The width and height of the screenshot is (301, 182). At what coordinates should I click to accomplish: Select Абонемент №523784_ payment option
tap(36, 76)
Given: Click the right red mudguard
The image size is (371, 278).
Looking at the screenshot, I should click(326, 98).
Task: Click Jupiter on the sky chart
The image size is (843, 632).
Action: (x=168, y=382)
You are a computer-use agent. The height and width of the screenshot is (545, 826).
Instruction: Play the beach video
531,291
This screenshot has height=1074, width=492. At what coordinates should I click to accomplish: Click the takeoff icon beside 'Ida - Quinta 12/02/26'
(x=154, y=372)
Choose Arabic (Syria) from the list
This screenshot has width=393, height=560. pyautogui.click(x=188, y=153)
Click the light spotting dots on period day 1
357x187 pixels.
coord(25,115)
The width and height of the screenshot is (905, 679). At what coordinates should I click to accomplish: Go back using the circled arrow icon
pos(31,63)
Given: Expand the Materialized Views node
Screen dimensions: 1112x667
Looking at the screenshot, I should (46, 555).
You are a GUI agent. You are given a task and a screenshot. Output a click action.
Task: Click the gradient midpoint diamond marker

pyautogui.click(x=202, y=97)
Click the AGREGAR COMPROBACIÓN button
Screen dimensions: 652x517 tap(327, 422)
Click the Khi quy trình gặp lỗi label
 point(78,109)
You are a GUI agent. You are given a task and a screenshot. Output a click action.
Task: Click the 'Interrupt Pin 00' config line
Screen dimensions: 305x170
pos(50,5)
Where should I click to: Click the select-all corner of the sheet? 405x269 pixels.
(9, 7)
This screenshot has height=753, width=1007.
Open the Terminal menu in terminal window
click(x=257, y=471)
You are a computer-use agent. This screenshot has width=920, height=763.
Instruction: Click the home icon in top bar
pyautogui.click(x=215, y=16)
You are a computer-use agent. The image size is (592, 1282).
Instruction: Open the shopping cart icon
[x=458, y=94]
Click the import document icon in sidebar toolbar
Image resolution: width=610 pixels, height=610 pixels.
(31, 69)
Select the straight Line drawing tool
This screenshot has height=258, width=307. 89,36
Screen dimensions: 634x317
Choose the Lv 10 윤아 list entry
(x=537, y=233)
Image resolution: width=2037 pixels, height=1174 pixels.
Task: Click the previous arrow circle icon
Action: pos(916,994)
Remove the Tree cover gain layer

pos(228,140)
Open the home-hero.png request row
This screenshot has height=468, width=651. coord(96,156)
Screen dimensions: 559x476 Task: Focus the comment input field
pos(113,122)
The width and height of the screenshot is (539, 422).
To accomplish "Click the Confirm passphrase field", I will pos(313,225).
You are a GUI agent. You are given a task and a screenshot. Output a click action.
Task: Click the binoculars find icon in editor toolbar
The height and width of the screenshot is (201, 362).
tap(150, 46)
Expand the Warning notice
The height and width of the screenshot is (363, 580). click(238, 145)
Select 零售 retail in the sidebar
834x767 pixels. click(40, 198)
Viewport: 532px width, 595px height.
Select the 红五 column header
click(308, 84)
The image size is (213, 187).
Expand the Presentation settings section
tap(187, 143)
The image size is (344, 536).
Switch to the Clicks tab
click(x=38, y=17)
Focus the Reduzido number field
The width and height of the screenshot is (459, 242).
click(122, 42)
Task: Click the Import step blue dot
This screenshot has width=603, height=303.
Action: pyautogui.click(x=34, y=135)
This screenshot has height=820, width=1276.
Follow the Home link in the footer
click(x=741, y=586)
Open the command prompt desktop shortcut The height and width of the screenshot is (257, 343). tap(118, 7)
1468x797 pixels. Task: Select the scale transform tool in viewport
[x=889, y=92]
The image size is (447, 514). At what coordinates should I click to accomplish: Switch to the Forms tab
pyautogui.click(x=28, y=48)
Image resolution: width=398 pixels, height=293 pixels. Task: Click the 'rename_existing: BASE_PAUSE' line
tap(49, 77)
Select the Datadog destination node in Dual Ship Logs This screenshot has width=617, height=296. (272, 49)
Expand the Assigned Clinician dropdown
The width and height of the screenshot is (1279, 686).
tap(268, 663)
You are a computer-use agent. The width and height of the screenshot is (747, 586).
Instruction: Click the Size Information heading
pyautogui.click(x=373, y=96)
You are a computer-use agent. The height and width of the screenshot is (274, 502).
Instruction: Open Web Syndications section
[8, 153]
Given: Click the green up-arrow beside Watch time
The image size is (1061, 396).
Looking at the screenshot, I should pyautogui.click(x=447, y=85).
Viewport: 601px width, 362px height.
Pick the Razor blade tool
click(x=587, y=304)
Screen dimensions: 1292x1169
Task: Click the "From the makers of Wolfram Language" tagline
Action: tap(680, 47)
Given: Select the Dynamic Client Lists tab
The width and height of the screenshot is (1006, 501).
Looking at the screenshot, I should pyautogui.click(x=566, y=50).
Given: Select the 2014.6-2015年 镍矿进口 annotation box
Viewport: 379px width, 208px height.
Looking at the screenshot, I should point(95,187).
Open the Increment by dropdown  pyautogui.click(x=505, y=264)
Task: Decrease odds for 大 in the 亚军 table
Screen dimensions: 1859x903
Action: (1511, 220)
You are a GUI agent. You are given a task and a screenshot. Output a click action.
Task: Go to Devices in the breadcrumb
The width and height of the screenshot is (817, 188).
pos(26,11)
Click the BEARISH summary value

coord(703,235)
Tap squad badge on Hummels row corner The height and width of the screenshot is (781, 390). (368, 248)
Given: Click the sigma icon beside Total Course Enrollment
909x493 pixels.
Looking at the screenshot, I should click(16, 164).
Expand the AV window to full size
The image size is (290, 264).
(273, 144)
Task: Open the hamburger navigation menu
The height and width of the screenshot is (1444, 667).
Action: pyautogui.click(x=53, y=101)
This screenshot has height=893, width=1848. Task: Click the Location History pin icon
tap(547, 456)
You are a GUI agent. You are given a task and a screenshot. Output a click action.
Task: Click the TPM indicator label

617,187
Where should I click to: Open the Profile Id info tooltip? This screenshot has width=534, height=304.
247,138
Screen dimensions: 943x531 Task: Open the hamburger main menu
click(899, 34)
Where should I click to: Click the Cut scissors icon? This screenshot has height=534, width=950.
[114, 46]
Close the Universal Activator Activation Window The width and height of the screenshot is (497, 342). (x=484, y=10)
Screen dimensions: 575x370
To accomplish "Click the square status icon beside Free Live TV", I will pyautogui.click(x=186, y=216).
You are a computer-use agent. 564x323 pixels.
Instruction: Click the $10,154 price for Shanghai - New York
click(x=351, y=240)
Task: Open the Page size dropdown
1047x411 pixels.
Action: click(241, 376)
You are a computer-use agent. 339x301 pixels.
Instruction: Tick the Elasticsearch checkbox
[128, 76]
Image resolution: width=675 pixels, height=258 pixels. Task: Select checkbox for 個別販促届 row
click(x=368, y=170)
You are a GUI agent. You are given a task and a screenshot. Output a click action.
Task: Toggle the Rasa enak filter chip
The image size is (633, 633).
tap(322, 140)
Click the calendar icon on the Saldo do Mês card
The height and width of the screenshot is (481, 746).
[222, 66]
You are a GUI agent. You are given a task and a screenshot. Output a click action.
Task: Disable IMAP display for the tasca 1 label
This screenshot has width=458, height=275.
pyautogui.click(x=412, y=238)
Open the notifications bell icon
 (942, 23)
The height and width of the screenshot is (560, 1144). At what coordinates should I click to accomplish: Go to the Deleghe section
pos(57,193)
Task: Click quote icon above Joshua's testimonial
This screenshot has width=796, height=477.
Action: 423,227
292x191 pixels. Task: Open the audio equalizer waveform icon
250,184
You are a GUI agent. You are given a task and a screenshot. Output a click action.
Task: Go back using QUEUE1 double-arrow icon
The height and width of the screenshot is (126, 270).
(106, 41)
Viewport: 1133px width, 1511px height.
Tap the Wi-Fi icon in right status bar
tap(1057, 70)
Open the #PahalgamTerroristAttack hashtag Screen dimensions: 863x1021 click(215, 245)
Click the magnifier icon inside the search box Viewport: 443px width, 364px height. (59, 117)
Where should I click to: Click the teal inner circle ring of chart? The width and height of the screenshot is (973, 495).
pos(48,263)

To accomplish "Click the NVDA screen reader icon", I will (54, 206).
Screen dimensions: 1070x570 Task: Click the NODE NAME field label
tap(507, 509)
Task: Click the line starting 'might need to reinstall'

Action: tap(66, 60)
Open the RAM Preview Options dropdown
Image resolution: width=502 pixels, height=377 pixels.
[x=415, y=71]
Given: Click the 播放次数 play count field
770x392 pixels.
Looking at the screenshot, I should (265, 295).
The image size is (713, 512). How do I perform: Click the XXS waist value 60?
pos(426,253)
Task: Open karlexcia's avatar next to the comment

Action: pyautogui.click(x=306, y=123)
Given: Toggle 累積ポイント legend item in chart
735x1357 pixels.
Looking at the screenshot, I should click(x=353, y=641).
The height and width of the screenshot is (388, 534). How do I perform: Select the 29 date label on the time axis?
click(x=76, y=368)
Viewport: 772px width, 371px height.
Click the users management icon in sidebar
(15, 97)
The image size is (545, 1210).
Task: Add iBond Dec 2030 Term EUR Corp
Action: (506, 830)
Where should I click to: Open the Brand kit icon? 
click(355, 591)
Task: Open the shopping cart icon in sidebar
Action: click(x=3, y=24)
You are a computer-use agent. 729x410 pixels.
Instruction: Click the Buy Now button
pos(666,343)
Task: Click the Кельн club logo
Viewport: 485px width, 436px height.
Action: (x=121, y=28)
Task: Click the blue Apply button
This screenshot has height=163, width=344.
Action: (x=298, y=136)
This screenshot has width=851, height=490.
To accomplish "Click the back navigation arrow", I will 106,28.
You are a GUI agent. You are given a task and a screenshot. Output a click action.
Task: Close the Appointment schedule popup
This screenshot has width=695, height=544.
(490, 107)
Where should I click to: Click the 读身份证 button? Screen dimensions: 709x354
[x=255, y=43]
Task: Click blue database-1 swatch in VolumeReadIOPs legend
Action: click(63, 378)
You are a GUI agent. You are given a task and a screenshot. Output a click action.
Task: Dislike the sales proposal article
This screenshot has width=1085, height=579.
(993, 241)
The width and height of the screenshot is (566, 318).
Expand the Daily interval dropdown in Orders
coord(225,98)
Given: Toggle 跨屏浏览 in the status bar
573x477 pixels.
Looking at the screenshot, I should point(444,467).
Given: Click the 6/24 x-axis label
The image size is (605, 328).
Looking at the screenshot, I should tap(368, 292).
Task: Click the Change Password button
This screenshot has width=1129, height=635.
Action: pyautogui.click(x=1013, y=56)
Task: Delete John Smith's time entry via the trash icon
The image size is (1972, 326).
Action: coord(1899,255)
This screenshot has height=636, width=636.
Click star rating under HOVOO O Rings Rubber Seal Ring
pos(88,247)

☆ ☆ ☆ ☆ ☆

* HOW TO COMPLETE THIS TASK *
Above are the records; from them, give again exactly the lines from the one containing "Instruction: Play the beach video" to the one containing "You are a computer-use agent. The image", both lines included, and nothing more.

* RESULT *
Instruction: Play the beach video
531,291
This screenshot has height=1074, width=492. At what coordinates should I click to accomplish: Click the takeoff icon beside 'Ida - Quinta 12/02/26'
(x=154, y=372)
Choose Arabic (Syria) from the list
This screenshot has width=393, height=560. pyautogui.click(x=188, y=153)
Click the light spotting dots on period day 1
357x187 pixels.
coord(25,115)
The width and height of the screenshot is (905, 679). At what coordinates should I click to accomplish: Go back using the circled arrow icon
pos(31,63)
Given: Expand the Materialized Views node
Screen dimensions: 1112x667
Looking at the screenshot, I should (46, 555).
You are a GUI agent. You are given a task and a screenshot. Output a click action.
Task: Click the gradient midpoint diamond marker

pyautogui.click(x=202, y=97)
Click the AGREGAR COMPROBACIÓN button
Screen dimensions: 652x517 tap(327, 422)
Click the Khi quy trình gặp lỗi label
 point(78,109)
You are a GUI agent. You are given a task and a screenshot. Output a click action.
Task: Click the 'Interrupt Pin 00' config line
Screen dimensions: 305x170
pos(50,5)
Where should I click to: Click the select-all corner of the sheet? 405x269 pixels.
(9, 7)
This screenshot has height=753, width=1007.
Open the Terminal menu in terminal window
click(x=257, y=471)
You are a computer-use agent. This screenshot has width=920, height=763.
Instruction: Click the home icon in top bar
pyautogui.click(x=215, y=16)
You are a computer-use agent. The image size is (592, 1282).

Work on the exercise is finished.